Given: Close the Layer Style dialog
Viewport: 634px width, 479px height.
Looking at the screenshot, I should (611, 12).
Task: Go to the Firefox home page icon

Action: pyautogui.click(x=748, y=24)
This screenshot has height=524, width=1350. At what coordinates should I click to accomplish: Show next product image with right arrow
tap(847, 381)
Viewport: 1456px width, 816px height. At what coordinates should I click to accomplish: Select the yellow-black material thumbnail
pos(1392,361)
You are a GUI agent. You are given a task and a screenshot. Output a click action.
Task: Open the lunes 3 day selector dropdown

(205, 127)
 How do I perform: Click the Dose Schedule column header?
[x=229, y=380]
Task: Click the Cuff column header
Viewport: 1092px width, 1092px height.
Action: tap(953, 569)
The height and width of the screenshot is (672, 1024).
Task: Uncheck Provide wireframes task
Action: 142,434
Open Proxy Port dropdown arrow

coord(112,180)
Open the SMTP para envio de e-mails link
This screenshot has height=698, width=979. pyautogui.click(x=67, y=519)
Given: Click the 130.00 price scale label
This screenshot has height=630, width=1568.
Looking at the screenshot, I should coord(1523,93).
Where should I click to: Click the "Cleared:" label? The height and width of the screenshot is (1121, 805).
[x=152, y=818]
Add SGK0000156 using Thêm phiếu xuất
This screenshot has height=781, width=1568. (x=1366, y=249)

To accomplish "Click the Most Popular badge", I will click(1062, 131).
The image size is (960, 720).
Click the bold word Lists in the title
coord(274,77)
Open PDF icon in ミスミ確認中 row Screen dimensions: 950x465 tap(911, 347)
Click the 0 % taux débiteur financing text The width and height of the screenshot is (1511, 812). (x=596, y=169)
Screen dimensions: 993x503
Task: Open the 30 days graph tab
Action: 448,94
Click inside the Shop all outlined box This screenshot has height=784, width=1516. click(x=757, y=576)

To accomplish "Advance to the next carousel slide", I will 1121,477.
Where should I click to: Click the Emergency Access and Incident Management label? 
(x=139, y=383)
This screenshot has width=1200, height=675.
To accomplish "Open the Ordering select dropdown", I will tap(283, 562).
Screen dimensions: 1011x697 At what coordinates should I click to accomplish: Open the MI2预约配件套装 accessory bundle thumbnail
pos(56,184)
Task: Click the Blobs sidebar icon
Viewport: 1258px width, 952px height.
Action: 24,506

-----

Rewrite all the items above, substituting "Window" for every "Viewport" and leaving everything else unchanged.

▸ **COMPLETE ANSWER**:
Given: Close the Layer Style dialog
Window: 634px width, 479px height.
Looking at the screenshot, I should (611, 12).
Task: Go to the Firefox home page icon

Action: pyautogui.click(x=748, y=24)
This screenshot has height=524, width=1350. At what coordinates should I click to accomplish: Show next product image with right arrow
tap(847, 381)
Window: 1456px width, 816px height. At what coordinates should I click to accomplish: Select the yellow-black material thumbnail
pos(1392,361)
You are a GUI agent. You are given a task and a screenshot. Output a click action.
Task: Open the lunes 3 day selector dropdown

(205, 127)
 How do I perform: Click the Dose Schedule column header?
[x=229, y=380]
Task: Click the Cuff column header
Window: 1092px width, 1092px height.
Action: tap(953, 569)
The height and width of the screenshot is (672, 1024).
Task: Uncheck Provide wireframes task
Action: 142,434
Open Proxy Port dropdown arrow

coord(112,180)
Open the SMTP para envio de e-mails link
This screenshot has height=698, width=979. pyautogui.click(x=67, y=519)
Given: Click the 130.00 price scale label
This screenshot has height=630, width=1568.
Looking at the screenshot, I should coord(1523,93).
Where should I click to: Click the "Cleared:" label? The height and width of the screenshot is (1121, 805).
[x=152, y=818]
Add SGK0000156 using Thêm phiếu xuất
This screenshot has height=781, width=1568. (x=1366, y=249)

To accomplish "Click the Most Popular badge", I will click(1062, 131).
The image size is (960, 720).
Click the bold word Lists in the title
coord(274,77)
Open PDF icon in ミスミ確認中 row Screen dimensions: 950x465 tap(911, 347)
Click the 0 % taux débiteur financing text The width and height of the screenshot is (1511, 812). (x=596, y=169)
Screen dimensions: 993x503
Task: Open the 30 days graph tab
Action: 448,94
Click inside the Shop all outlined box This screenshot has height=784, width=1516. click(x=757, y=576)

To accomplish "Advance to the next carousel slide", I will 1121,477.
Where should I click to: Click the Emergency Access and Incident Management label? 
(x=139, y=383)
This screenshot has width=1200, height=675.
To accomplish "Open the Ordering select dropdown", I will tap(283, 562).
Screen dimensions: 1011x697 At what coordinates should I click to accomplish: Open the MI2预约配件套装 accessory bundle thumbnail
pos(56,184)
Task: Click the Blobs sidebar icon
Window: 1258px width, 952px height.
Action: 24,506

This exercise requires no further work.